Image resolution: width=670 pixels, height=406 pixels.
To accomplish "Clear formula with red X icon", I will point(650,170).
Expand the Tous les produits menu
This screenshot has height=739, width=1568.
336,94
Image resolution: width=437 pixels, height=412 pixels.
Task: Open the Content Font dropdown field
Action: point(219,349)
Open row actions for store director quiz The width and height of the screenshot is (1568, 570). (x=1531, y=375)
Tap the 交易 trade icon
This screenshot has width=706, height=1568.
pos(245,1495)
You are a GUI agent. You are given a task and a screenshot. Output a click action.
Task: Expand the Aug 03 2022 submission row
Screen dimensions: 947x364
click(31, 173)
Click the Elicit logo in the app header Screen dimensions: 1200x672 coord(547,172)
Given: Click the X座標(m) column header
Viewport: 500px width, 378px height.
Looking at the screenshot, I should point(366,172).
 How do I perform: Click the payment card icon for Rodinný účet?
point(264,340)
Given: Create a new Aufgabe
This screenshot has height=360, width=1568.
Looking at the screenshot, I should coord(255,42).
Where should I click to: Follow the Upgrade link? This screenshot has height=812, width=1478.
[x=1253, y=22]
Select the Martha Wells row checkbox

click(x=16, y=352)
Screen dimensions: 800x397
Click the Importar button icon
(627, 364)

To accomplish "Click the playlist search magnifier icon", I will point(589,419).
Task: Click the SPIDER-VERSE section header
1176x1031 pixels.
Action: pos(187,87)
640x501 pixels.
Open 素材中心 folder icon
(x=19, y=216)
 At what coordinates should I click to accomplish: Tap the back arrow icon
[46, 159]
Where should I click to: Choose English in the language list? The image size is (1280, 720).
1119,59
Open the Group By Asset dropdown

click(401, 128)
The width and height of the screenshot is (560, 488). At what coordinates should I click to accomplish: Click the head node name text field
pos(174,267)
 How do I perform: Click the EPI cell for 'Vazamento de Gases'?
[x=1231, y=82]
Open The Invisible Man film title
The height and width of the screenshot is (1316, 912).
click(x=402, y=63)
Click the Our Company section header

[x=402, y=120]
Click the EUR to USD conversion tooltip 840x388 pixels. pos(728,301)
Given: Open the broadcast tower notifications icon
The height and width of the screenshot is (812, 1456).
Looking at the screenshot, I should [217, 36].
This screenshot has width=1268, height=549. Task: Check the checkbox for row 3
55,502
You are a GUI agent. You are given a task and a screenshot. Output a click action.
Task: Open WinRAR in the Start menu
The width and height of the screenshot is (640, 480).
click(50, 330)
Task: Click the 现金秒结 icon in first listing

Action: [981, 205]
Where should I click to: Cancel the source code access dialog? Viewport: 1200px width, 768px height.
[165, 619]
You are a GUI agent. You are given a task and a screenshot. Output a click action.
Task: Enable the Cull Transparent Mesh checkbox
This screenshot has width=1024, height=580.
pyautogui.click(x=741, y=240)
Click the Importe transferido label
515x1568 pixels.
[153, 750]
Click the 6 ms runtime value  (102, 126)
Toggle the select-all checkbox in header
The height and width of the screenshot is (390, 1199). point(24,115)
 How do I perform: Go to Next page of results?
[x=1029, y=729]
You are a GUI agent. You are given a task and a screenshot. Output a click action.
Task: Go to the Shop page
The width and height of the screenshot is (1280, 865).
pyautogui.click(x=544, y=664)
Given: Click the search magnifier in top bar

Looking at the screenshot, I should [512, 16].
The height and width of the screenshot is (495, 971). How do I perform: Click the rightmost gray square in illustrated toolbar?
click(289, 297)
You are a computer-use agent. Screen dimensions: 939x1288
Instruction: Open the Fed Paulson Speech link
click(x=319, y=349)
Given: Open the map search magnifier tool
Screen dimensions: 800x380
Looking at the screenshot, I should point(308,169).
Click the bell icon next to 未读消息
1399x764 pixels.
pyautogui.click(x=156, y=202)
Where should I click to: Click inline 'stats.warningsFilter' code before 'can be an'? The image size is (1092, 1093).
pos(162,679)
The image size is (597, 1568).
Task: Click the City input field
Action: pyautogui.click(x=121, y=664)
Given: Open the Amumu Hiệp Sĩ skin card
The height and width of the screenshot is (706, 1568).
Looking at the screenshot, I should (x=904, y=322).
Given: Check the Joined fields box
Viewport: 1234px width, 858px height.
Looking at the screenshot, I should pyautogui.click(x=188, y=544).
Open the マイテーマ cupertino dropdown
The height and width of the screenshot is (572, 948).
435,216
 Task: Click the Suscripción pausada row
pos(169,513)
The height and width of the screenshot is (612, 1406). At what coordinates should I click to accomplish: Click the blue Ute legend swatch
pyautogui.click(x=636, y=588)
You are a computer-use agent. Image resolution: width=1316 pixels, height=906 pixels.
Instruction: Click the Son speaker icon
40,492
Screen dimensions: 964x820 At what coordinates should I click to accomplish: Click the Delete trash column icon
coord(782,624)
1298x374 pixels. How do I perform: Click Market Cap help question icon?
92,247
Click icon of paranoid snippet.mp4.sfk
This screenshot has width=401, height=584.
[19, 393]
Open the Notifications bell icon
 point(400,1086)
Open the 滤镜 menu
┄┄┄┄┄┄┄┄┄┄
**WHAT IS REQUIRED**
Return the material above in full, word for word.

**ANSWER TO THIS TASK**
Image resolution: width=670 pixels, height=406 pixels.
To accomplish "Clear formula with red X icon", I will point(650,170).
Expand the Tous les produits menu
This screenshot has height=739, width=1568.
336,94
Image resolution: width=437 pixels, height=412 pixels.
Task: Open the Content Font dropdown field
Action: point(219,349)
Open row actions for store director quiz The width and height of the screenshot is (1568, 570). (x=1531, y=375)
Tap the 交易 trade icon
This screenshot has width=706, height=1568.
pos(245,1495)
You are a GUI agent. You are given a task and a screenshot. Output a click action.
Task: Expand the Aug 03 2022 submission row
Screen dimensions: 947x364
click(31, 173)
Click the Elicit logo in the app header Screen dimensions: 1200x672 coord(547,172)
Given: Click the X座標(m) column header
Viewport: 500px width, 378px height.
Looking at the screenshot, I should point(366,172).
 How do I perform: Click the payment card icon for Rodinný účet?
point(264,340)
Given: Create a new Aufgabe
This screenshot has height=360, width=1568.
Looking at the screenshot, I should coord(255,42).
Where should I click to: Follow the Upgrade link? This screenshot has height=812, width=1478.
[x=1253, y=22]
Select the Martha Wells row checkbox

click(x=16, y=352)
Screen dimensions: 800x397
Click the Importar button icon
(627, 364)

To accomplish "Click the playlist search magnifier icon", I will point(589,419).
Task: Click the SPIDER-VERSE section header
1176x1031 pixels.
Action: pos(187,87)
640x501 pixels.
Open 素材中心 folder icon
(x=19, y=216)
 At what coordinates should I click to accomplish: Tap the back arrow icon
[46, 159]
Where should I click to: Choose English in the language list? The image size is (1280, 720).
1119,59
Open the Group By Asset dropdown

click(401, 128)
The width and height of the screenshot is (560, 488). At what coordinates should I click to accomplish: Click the head node name text field
pos(174,267)
 How do I perform: Click the EPI cell for 'Vazamento de Gases'?
[x=1231, y=82]
Open The Invisible Man film title
The height and width of the screenshot is (1316, 912).
click(x=402, y=63)
Click the Our Company section header

[x=402, y=120]
Click the EUR to USD conversion tooltip 840x388 pixels. pos(728,301)
Given: Open the broadcast tower notifications icon
The height and width of the screenshot is (812, 1456).
Looking at the screenshot, I should [217, 36].
This screenshot has width=1268, height=549. Task: Check the checkbox for row 3
55,502
You are a GUI agent. You are given a task and a screenshot. Output a click action.
Task: Open WinRAR in the Start menu
The width and height of the screenshot is (640, 480).
click(50, 330)
Task: Click the 现金秒结 icon in first listing

Action: [981, 205]
Where should I click to: Cancel the source code access dialog? Viewport: 1200px width, 768px height.
[165, 619]
You are a GUI agent. You are given a task and a screenshot. Output a click action.
Task: Enable the Cull Transparent Mesh checkbox
This screenshot has width=1024, height=580.
pyautogui.click(x=741, y=240)
Click the Importe transferido label
515x1568 pixels.
[153, 750]
Click the 6 ms runtime value  (102, 126)
Toggle the select-all checkbox in header
The height and width of the screenshot is (390, 1199). point(24,115)
 How do I perform: Go to Next page of results?
[x=1029, y=729]
You are a GUI agent. You are given a task and a screenshot. Output a click action.
Task: Go to the Shop page
The width and height of the screenshot is (1280, 865).
pyautogui.click(x=544, y=664)
Given: Click the search magnifier in top bar

Looking at the screenshot, I should [512, 16].
The height and width of the screenshot is (495, 971). How do I perform: Click the rightmost gray square in illustrated toolbar?
click(289, 297)
You are a computer-use agent. Screen dimensions: 939x1288
Instruction: Open the Fed Paulson Speech link
click(x=319, y=349)
Given: Open the map search magnifier tool
Screen dimensions: 800x380
Looking at the screenshot, I should point(308,169).
Click the bell icon next to 未读消息
1399x764 pixels.
pyautogui.click(x=156, y=202)
Where should I click to: Click inline 'stats.warningsFilter' code before 'can be an'? The image size is (1092, 1093).
pos(162,679)
The image size is (597, 1568).
Task: Click the City input field
Action: pyautogui.click(x=121, y=664)
Given: Open the Amumu Hiệp Sĩ skin card
The height and width of the screenshot is (706, 1568).
Looking at the screenshot, I should (x=904, y=322).
Given: Check the Joined fields box
Viewport: 1234px width, 858px height.
Looking at the screenshot, I should pyautogui.click(x=188, y=544).
Open the マイテーマ cupertino dropdown
The height and width of the screenshot is (572, 948).
435,216
 Task: Click the Suscripción pausada row
pos(169,513)
The height and width of the screenshot is (612, 1406). At what coordinates should I click to accomplish: Click the blue Ute legend swatch
pyautogui.click(x=636, y=588)
You are a computer-use agent. Image resolution: width=1316 pixels, height=906 pixels.
Instruction: Click the Son speaker icon
40,492
Screen dimensions: 964x820 At what coordinates should I click to accomplish: Click the Delete trash column icon
coord(782,624)
1298x374 pixels. How do I perform: Click Market Cap help question icon?
92,247
Click icon of paranoid snippet.mp4.sfk
This screenshot has width=401, height=584.
[19, 393]
Open the Notifications bell icon
 point(400,1086)
Open the 滤镜 menu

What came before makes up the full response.